(Text to read):
"Chris Rasch <[EMAIL PROTECTED]>" wrote:

> It  will be interesting to see what happens when more and more transactions
> occur via these currencies.  One caveat: much of that growth rate appears to
> be due to online Ponzi and MLM schemes.]

Say, hypothetically, that the demand for gold as currency becomes so 
strong that it starts to affect the price (apart from the pre-existing 
market pressures from industrial and jewelry uses) by outstripping 
production.  This might occur during a economic boom.  Then, would not 
gold stockpiles increase in value w/o having provided a service, 
undermining gold's accuracy as a unit of wealth?  The equivalent would 
be a government recalling fiat paper currency at too high a rate or 
printing currency at too slow a rate, causing "artificial" deflation in 
cash holdings.

Now, this does not affect E-Gold in the forseeable future, as they rely 
on expenditures being in fiat currencies, acting as a medium of 
exchange.  This is harmless as gold has exhibited stability comparable 
to some of the world's best currencies during the last decade or so.

(Dataset entries):
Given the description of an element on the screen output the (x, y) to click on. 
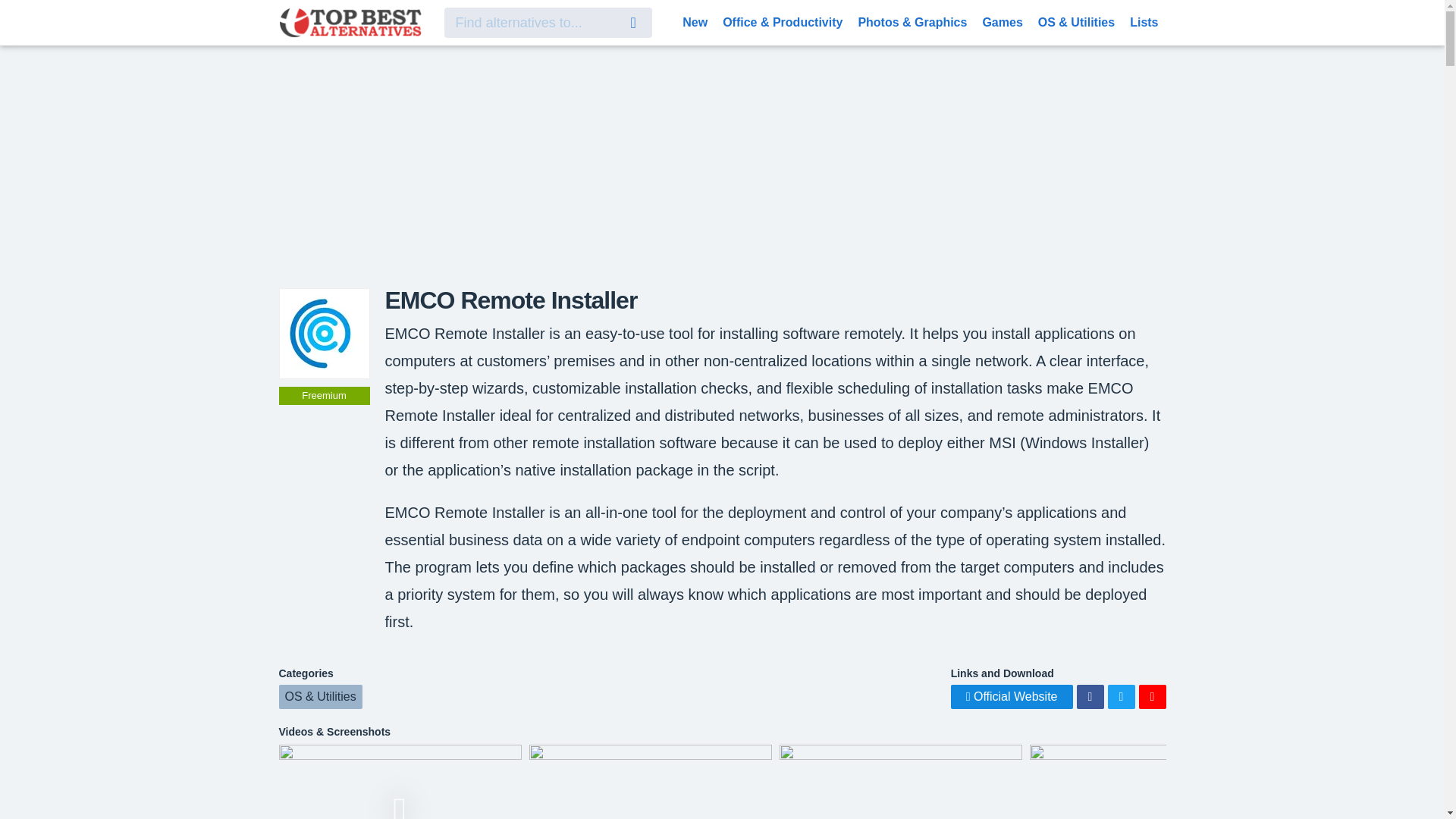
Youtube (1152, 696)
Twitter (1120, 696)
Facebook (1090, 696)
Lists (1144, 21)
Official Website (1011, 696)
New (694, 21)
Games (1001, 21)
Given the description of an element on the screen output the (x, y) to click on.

==

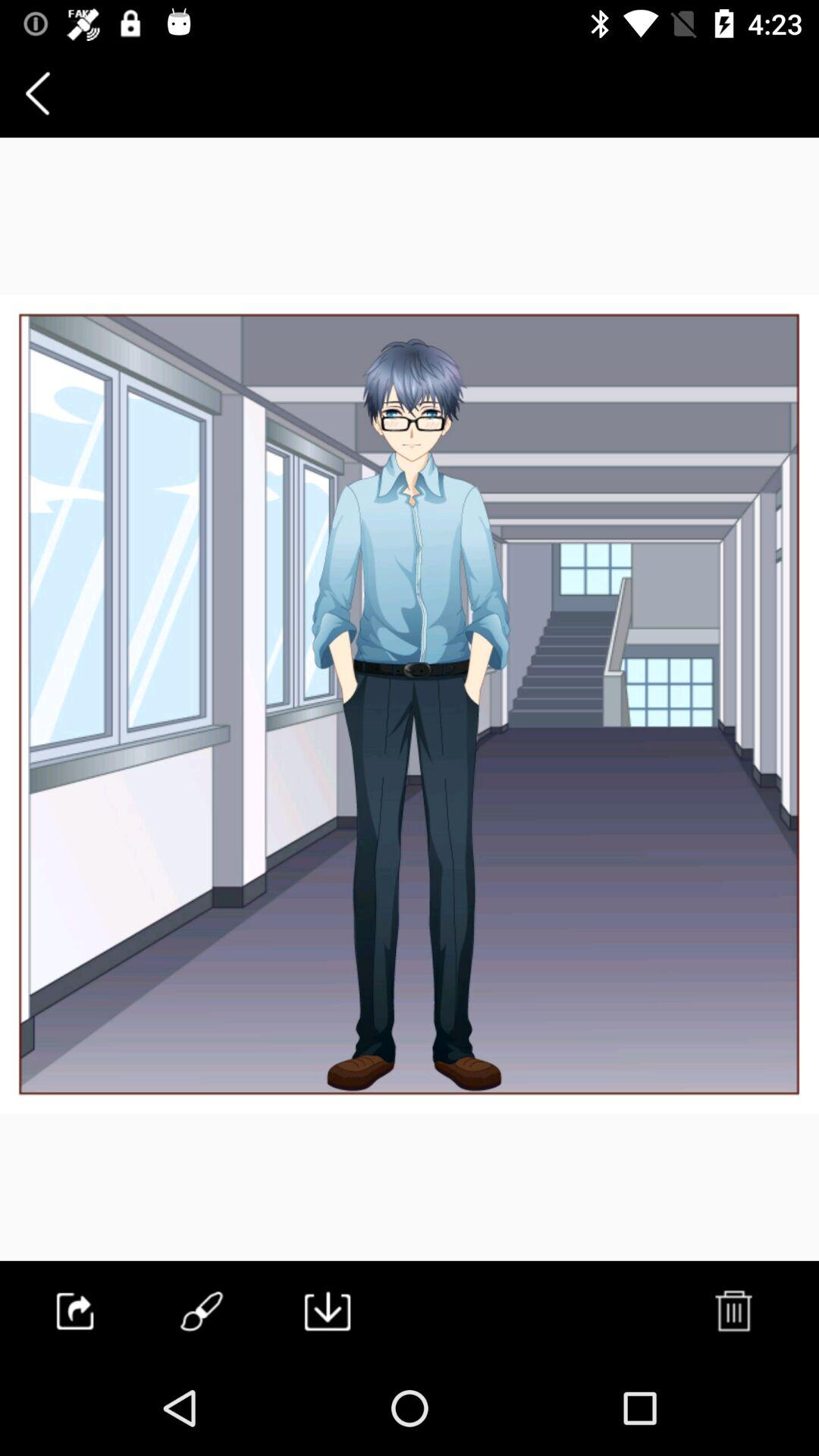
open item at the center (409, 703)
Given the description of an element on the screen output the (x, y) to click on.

(Exercise directions): Keep writing the email reply about gold as a currency, starting right after its final sentence.

(Exercise answer):
But, if the world were to revert to "notes" (paper or electronic) that 
represent masses of gold, then this problem of deflation may crop up 
with strong economic growth.

Questions:

* What metrics do benevolent and intelligent gov'ts use to decide how 
fast they print money?  I suppose these metrics are similar to ones 
used to measure the growth or atrophy of an economy.

* Can a system be implemented in the private sector that provides an 
(in/de)flation free currency which accurately represents wealth 
creation?

Possible solutions:

Well, any company or consortium, like E-Gold or PayPal, can issue 
currency.  But what formulae would they use to manage their currency 
properly?

* Track the price of a single commodity, such as gold, and issue 
currency at such a rate as to keep the price more or less stable.  
Adjustments have to be made if the demand for the commodity changes.

* Track a bunch of commodities to more easily absorb short-term 
supply/demand fluctuations in any single commodity.  This also prevents 
"gaming" by entities that strongly control singe commodities.

Nothing jumps out as being the obvious solution ...


Regards,

Sourav Mandal

PS:  I apologize for any naivete -- I have no formal education in 
monetary theory or policy.


------------------------------------------------------------
Sourav K. Mandal

[EMAIL PROTECTED]
http://www.ikaran.com/Sourav.Mandal/

"... and he wondered whether the peculiar solemnity of
looking at the sky comes, not from what one contemplates,
but from that uplift of one's head."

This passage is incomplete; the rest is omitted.